Amazon CEO Jeff Bezos has invested $42 million for the construction of “10,000 Year Clock”. A 500-foot-tall clock designed to encourage long-range thinking is being constructed inside a mountain range in West Texas on property owned by Bezos.
On Tuesday (Feb. 20), Bezos tweeted the first video footage of an unusual project he’s funding. True to its name, the clock is designed to accurately keep time for 10,000 years. It’s powered by a combination of solar energy and occasional windings by any intrepid visitors who stray into the limestone cliffs of Texas’ Sierra Diablo mountain range sometime over the next 10 millennia.

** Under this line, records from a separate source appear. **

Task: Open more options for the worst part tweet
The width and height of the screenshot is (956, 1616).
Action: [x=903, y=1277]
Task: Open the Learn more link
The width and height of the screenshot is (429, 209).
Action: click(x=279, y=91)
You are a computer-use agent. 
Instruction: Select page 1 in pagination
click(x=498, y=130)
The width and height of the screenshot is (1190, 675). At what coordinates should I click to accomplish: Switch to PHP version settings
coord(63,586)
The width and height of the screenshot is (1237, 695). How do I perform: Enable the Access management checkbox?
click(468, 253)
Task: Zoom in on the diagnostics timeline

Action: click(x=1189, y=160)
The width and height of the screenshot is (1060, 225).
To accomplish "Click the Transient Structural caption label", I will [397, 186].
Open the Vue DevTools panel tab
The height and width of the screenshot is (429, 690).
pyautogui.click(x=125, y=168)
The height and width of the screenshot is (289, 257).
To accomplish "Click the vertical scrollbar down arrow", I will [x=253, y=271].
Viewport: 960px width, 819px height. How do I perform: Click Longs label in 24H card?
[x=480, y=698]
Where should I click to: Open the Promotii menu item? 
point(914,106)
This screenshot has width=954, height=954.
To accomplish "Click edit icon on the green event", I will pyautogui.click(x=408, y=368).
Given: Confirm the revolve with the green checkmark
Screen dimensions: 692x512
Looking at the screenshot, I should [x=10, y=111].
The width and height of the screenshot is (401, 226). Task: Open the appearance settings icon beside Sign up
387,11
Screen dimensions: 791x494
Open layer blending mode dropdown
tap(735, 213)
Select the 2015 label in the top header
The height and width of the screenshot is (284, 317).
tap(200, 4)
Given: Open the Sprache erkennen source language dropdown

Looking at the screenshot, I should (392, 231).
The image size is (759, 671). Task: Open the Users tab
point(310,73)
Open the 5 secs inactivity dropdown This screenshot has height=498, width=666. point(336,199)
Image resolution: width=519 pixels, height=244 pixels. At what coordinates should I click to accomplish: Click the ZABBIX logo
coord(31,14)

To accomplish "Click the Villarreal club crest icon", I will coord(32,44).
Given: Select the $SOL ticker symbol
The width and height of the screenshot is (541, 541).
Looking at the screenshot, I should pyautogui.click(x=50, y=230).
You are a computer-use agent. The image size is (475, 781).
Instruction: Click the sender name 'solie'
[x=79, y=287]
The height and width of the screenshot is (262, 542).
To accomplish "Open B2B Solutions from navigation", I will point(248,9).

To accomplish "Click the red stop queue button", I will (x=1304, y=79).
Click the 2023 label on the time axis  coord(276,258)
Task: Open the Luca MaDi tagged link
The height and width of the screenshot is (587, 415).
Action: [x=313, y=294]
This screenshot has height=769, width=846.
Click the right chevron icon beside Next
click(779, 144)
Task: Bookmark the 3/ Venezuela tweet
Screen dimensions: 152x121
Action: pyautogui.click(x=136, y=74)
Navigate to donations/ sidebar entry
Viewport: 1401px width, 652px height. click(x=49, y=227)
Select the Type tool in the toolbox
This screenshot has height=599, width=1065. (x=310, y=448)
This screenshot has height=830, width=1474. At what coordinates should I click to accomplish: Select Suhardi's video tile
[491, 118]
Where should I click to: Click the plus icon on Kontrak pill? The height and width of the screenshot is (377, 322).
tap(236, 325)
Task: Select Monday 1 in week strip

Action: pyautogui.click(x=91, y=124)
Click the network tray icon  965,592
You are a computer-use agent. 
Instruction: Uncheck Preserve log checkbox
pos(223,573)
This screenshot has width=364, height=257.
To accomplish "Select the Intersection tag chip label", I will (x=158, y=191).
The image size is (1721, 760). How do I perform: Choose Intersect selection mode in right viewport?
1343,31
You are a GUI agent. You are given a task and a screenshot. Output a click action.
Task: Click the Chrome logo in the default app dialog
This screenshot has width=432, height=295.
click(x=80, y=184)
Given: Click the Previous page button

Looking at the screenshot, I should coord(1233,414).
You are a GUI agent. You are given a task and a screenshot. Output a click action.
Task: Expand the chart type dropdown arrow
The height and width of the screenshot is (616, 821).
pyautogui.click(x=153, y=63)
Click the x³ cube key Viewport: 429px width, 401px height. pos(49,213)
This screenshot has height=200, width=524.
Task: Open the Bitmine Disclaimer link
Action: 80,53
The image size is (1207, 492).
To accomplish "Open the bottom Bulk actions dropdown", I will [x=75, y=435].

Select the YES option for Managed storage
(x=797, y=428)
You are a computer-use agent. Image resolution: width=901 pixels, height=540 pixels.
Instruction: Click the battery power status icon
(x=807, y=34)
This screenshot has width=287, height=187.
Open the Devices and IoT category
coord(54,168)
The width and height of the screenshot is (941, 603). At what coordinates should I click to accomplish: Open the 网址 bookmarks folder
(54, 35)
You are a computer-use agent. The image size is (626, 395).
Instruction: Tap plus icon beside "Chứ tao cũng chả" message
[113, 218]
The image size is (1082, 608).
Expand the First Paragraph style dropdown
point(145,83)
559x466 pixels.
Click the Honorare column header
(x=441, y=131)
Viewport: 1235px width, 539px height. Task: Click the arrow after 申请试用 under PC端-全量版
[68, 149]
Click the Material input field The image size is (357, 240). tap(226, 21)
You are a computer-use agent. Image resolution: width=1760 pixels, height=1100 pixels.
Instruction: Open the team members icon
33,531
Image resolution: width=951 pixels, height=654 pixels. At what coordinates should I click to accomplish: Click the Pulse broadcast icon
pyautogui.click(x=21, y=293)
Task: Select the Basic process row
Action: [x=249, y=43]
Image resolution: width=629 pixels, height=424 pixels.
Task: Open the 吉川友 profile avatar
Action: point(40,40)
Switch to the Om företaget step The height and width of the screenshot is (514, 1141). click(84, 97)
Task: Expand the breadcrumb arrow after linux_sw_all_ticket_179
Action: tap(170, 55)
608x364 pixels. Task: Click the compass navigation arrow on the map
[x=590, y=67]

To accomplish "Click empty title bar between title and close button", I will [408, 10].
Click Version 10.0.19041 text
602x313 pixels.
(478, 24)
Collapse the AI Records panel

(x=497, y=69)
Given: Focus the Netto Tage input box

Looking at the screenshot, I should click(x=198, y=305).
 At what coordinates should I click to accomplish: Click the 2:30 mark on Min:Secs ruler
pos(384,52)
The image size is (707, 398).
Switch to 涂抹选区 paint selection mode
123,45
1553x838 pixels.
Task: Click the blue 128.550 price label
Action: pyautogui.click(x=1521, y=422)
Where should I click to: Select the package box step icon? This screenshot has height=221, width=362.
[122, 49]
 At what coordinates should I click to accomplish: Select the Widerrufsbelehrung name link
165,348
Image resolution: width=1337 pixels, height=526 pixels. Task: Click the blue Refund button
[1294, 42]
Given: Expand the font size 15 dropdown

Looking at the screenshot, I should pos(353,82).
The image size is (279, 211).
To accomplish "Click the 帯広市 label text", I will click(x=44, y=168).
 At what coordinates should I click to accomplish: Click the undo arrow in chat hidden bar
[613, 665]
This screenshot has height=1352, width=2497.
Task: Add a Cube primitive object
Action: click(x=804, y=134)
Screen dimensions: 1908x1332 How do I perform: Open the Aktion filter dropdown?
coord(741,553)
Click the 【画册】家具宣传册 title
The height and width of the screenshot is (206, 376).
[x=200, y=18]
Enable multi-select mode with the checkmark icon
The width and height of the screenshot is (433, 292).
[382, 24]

The actual idea for the clock comes from Danny Hillis, who originally proposed a 10,000-year clock in 1995 in Wired as a way to think about the long-term future of humanity and the planet. That idea grew into the Clock of the Long Now, a project by the Long Now Foundation, which Hillis went on to co-found to build an actual, working version of the proposed clock. The group built a couple of prototypes, but Bezos’ clock – which Hillis is designing – will be the first to function on a full scale. The team has spent the last few years machining parts for the clock and drilling through the mountain to store the components. It will have gears, chimes and a pendulum, made of stainless steel, titanium and high-tech ceramics, but Hillis says it will be very different from a standard clock.
“One of the big differences is that it runs very, very slowly. It ticks very slowly. Another big difference is that it actually doesn’t show you the time when you go up to it. It doesn’t show you the time until you wind it. The clock face shows the positions of the planets and the moon and the stars so it’s hopefully kind of a universal clock face that would make sense for somebody who doesn’t use exactly the same timekeeping systems that we do.”
There is no scheduled completion date for the project but when it is finished, visitors will be able to hike to the site see it. “The nearest airport is several hours away by car” and a rugged foot trail that rises almost 2,000 feet above the valley floor. Would you spend $42 million for a clock that ticks once a year?